SCR Esmaeel Noori Ala, Kamran Shirdel

DP Naghi Maasoumi, Kamran Shirdel

CAST Nosrat Karimi

ED Kamran Shirdel, Fati Dorostian

SOUND Homayoun Pourmand

Synopsis

In northern Iran, a schoolboy from a village near Gorgan is said to have discovered that the railway had been undermined and washed away by a flood. As the story goes, when he saw the approaching train, he set fire to his jacket, ran towards the train and averted a serious and fatal accident. Shirdel’s film does not concentrate on the heroic deed promulgated in the newspapers, but on a caricature of social and subtle political behavior – the way in which witnesses and officials manage to insert themselves into the research into this event. Shirdel uses newspaper articles and interviews with railway employees, the governor, the chief of police, the village teacher and pupils, each of whom tell a different version of the event. In the end, they all contradict each other, while the group of possible or self-appointed heroes constantly grows. With his cinematic sleights of hand, Shirdel paints a bittersweet picture of Iranian Society in which truth, rumor, and lie can no longer be distinguished. After completion the film was harshly banned and confiscated, and Shirdel was expelled from the Ministry. It was released seven years later in 1974 to participate in the Third Tehran International Film Festival, where it won the GRAND PRIX by a unanimous vote, only to be banned again until after the revolution. —onlinefilmhome

Director

Original

Kamran Shirdel

Kamran Shirdel (born in 1939) studied architecture, urbanism, design and film direction at the Centro Sperimentale di Cinematografia (CSC) in Rome.

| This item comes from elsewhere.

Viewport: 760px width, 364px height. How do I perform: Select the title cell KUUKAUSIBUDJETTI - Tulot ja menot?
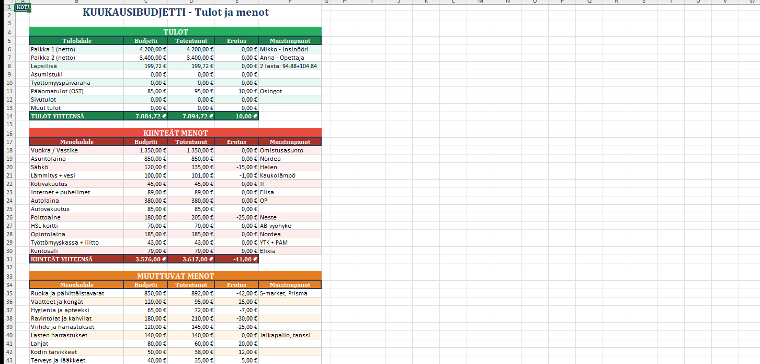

During his Roman studies he had the opportunity to have such great figures as Roberto Rossellini, Pier Paolo Pasolini, Nanni Loy, Francesco Rosi, Gillo Pontecorvo and many others as his direct teachers. His thesis film was a short called The Mirrors. During this time he also worked as an assistant on John Huston’s The Bible, which was then shooting at the famed Cinecitta studios.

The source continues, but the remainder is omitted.